Haroon then created another comedy troupe, called SHARK. In 2008, SHARK became the first improv troupe to tour Pakistan and perform longform improv. SHARK's tour included performances in Karachi, Islamabad, and Lahore, where audiences witnessed musical forms of improv comedy and a longform improv structure known as "the Harold" for the first time. SHARK's lineup included Haroon, Danish Ali, Umair Pervez, Jaffar Ali, Daniyal Ahmed, Sohaib Khan, and Sana Nasir.

Haroon was the first Pakistani stand-up comedian to perform in English in cities across Pakistan in his tour "Saad Haroon: Very Live", in 2008.

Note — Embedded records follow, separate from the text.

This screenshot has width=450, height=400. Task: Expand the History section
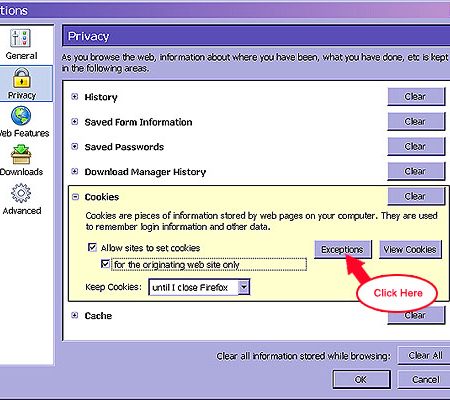[x=75, y=97]
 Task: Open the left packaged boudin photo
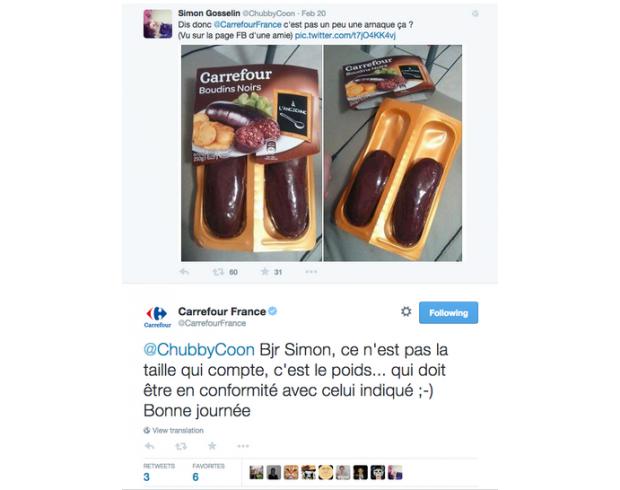click(x=251, y=153)
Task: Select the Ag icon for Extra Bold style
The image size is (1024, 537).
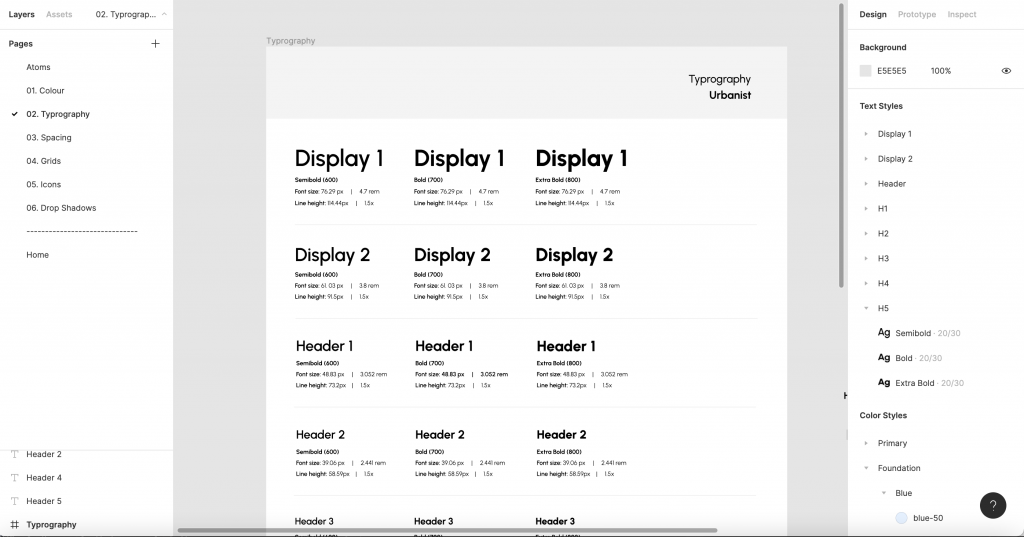Action: click(884, 383)
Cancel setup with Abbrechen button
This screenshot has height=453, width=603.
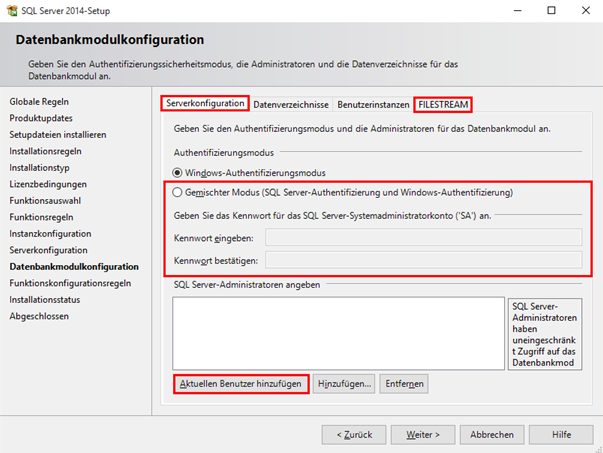pyautogui.click(x=492, y=435)
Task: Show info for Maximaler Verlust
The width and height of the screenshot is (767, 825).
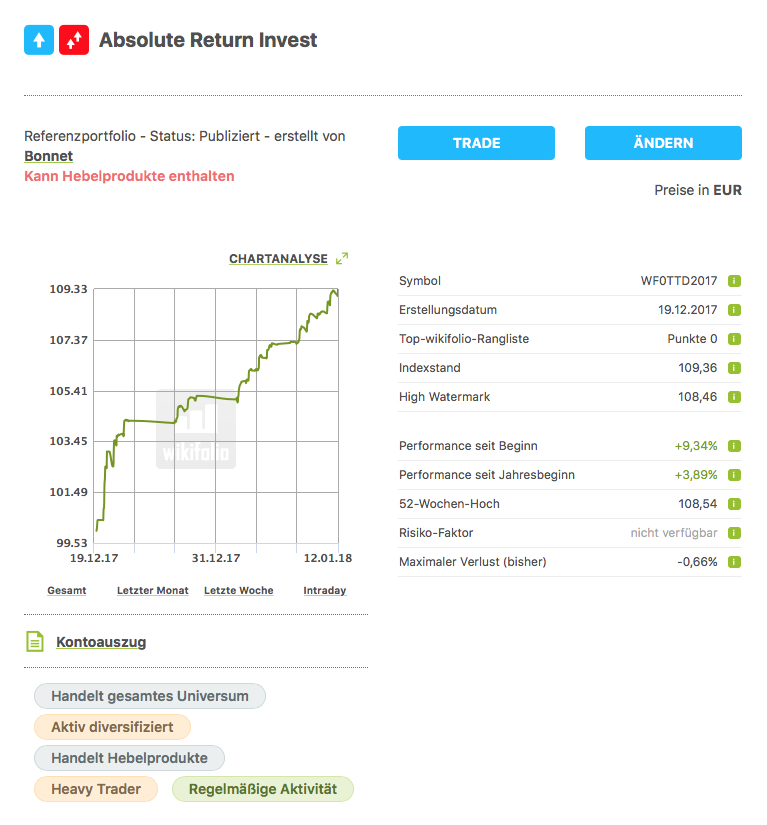Action: [734, 562]
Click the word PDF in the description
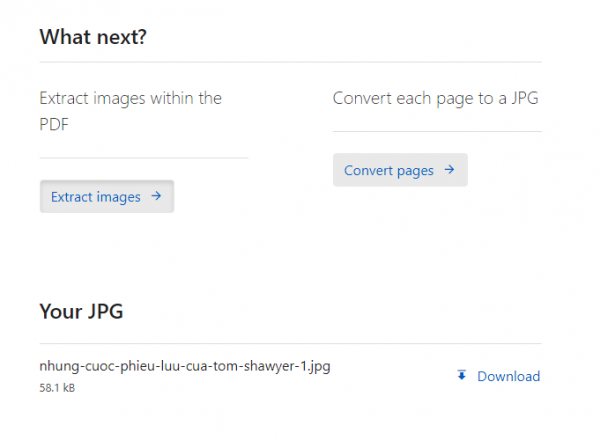600x448 pixels. (x=54, y=124)
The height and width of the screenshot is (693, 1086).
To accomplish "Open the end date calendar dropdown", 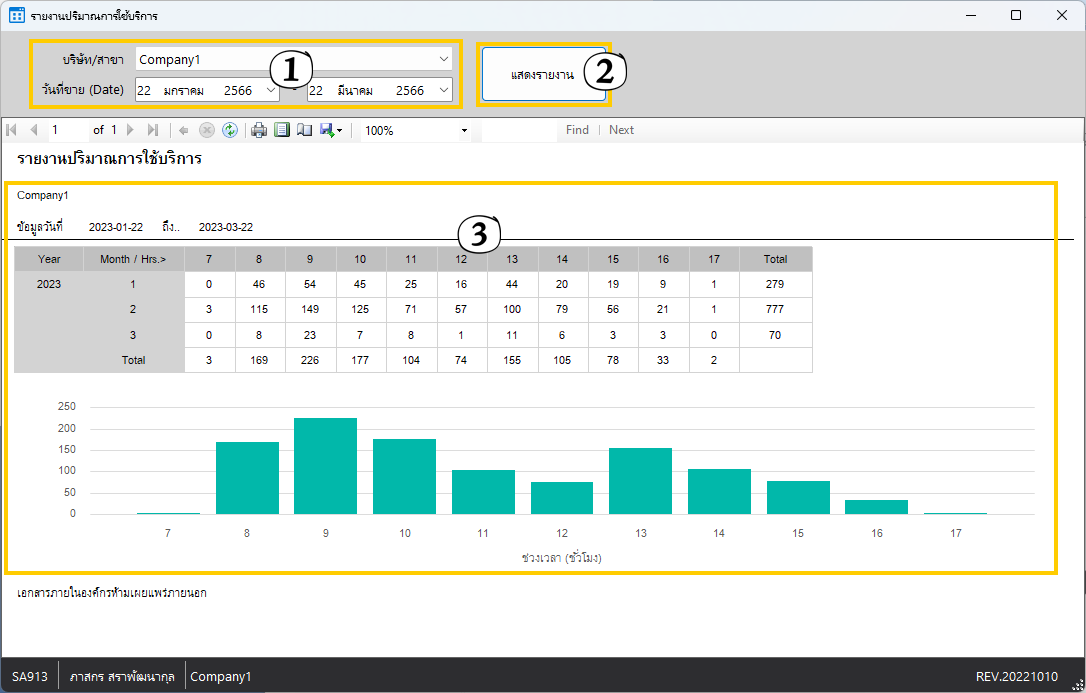I will [444, 90].
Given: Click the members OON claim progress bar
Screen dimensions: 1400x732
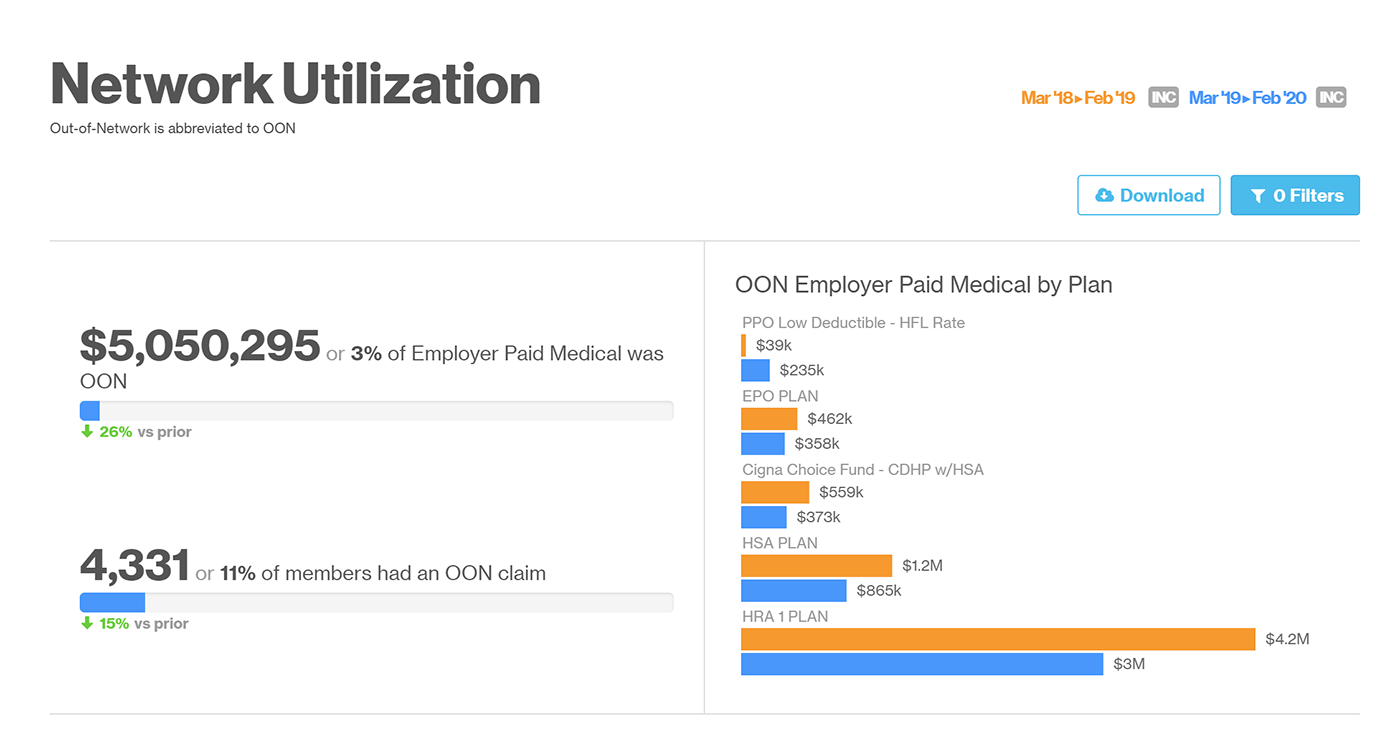Looking at the screenshot, I should click(376, 602).
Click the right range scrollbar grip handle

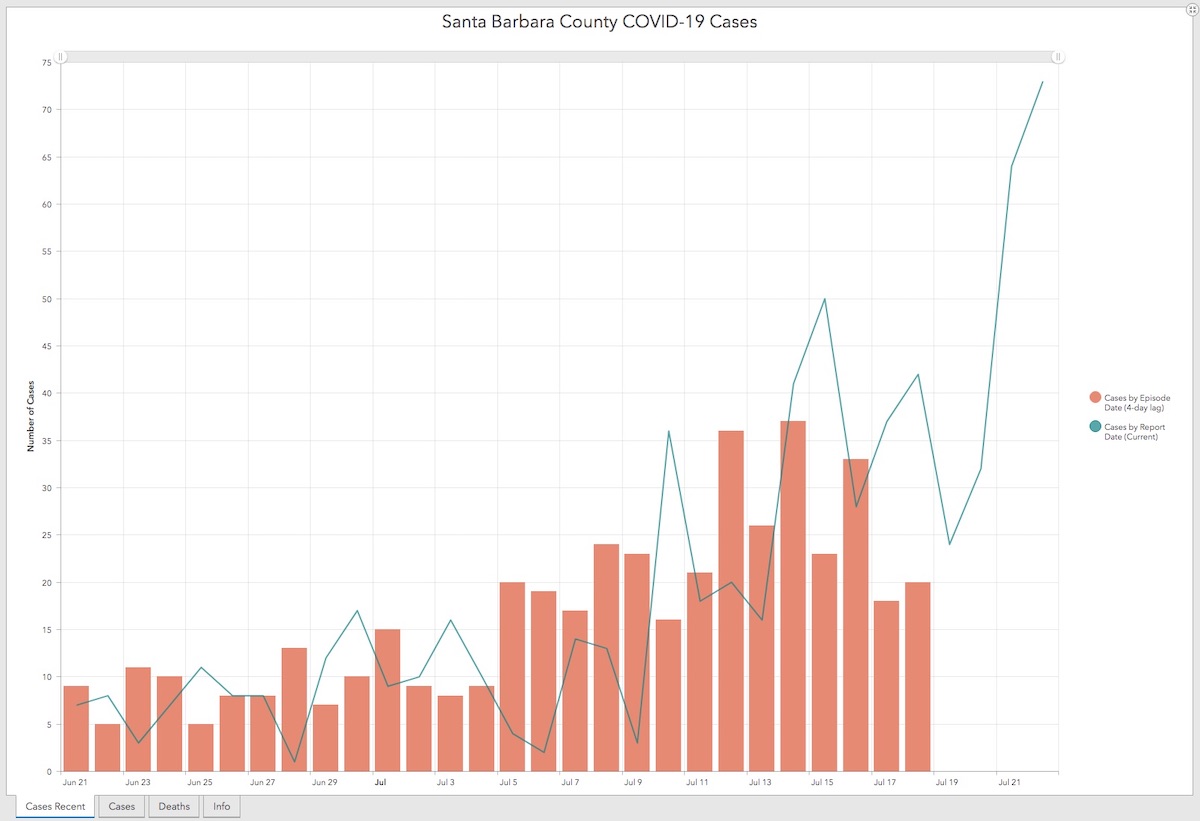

Haroon was the creator, co-writer, and director of We've made contact; a half-improvised, half-scripted original format play created for the British Council's "Connecting Futures" project, performed in Manchester, England.

===TV===
The Real News was Pakistan's first ever English-language TV comedy show in Pakistan, created and hosted by Haroon and launched in 2007. Created and hosted by Haroon, the show pokes fun at current news events using political and social satire.

Haroon's video sketch was selected by Conan O'Brien as part of the opening monologue for his talk show Conan. His sketch was about how people in Pakistan enjoyed O'Brien's talk show.

==Other activities==
As of 2007, Haroon was arranging open mic nights, featuring aspiring comedians, writers, poets, and other talented enthusiasts.

In 2011, Haroon became a star on the Internet with is parody of the Roy Orbison song "Oh, Pretty Woman", titled "Burka Woman".

==Recognition==
In October 2014, Haroon was voted the second funniest person in the world, securing 59,213 votes in the Laugh Factory competition.